Organizers advocated legislation which would provide a system of healthcare for everyone while saving billions of dollars. They said the legislation would prevent corporate for-profit medical lobby from undermining equality in healthcare by taking emphasis off profit.
Dr. Jill Stein said there are still over 35 million Americans without any healthcare despite the passage of the Affordable Care Act (ACA), and another 40 million with healthcare so costly, they can not afford care for serious chronic illnesses.
“Even under the Affordable Care Act… if you have a true chronic disease, there will be all kinds of holes in the plan,” said Dr. Stein. She said that the will to enact a just healthcare program was a political issue and laid responsibility for the lack of one at the feet of both the Democratic and Republican parties. “We need to hold the corrupt corporate parties accountable,” she said.
Dr. Robert Zarr, a board-certified pediatrician atUnity Health Care in Washington, DC, who cares for low-income and the immigrant population, works on the front lines with the uninsured and low-income workers who have been left out of the healthcare system. He said he witnesses the consequences of a broken privatized healthcare system every day. “I can write a prescription, but I have no guarantee my patients can fill it,” he said.
And the numbers back him up. The National Health Interview Survey showed many uninsured during 2014 were living at or near poverty.
“What it’s going to take to fix this problem is taking HR 676–expanded and improved Medicare for all–and pass it into law,” said Dr. Zarr. He urged physicians to get involved in the push for healthcare justice by organizing and supporting the bill.

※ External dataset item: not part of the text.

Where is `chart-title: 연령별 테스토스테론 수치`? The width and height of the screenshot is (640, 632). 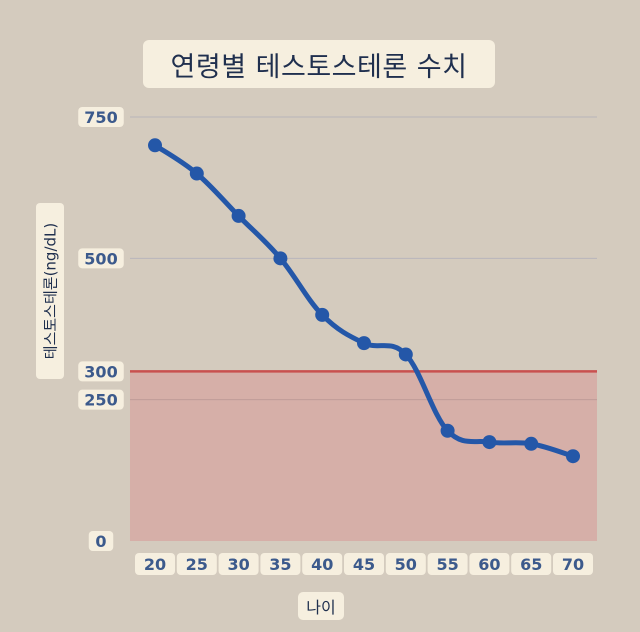
chart-title: 연령별 테스토스테론 수치 is located at coordinates (319, 64).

Lack of a single payer affordable healthcare program is in effect creating austerity for those who already have healthcare, from higher costs and reduced care, said Dr. Margaret Flowers, a healthcare advocate who has worked on the single payer issue for over ten years.

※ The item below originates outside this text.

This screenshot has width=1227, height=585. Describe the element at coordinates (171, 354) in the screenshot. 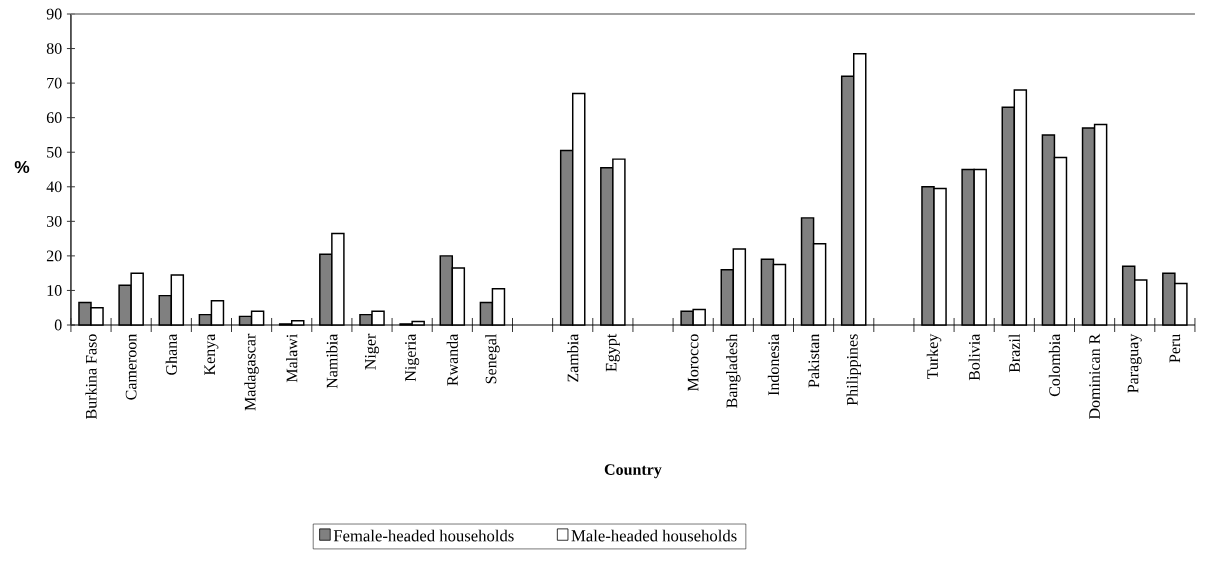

“The U.S. is already spending twice as much per person on healthcare than most of the other industrialized countries,” said Dr. Flowers.

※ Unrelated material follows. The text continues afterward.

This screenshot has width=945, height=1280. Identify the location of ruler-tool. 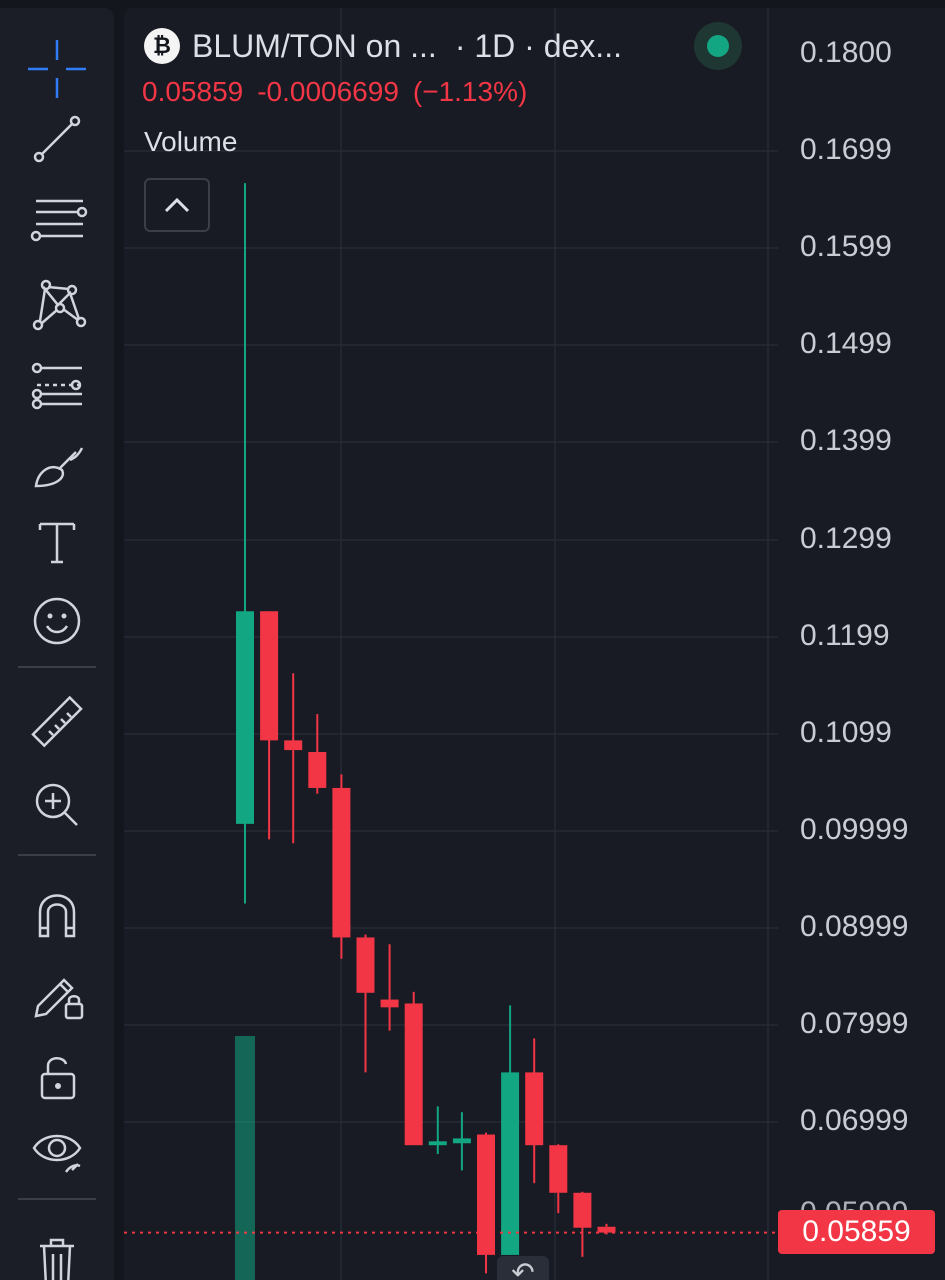
(57, 723).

The Commonwealth Fund Mirror, an annual survey of healthcare in the top eleven Western nations, shows the U.S. has the most expensive per capita healthcare, but its health outcomes are the least effective. The U.S. has been trending last in five of the last ten years the report has been published (since 2004). The report showed the U.S. cost for healthcare averaging $8,500 per capita, while the average of 10 other countries was almost half that figure at $4,385 per capita.
Moreover, the report showed the U.S. was rated last in four of the eleven categories, including access, efficiency, equity, and healthy lives.
Dr. Flowers pointed out Americans don’t understand what they are missing, because they are so used to getting substandard care. Now, a single payer system is needed more than ever.
“People don’t know what healthcare justice means, they’re so used to a privatized system with barriers to care,” said Dr. Flowers. She believes educating others is the best tool available to achieving better healthcare. “There is a vibrant movement pushing for Medicare for all. That was the intention of Medicare from the beginning,” she said.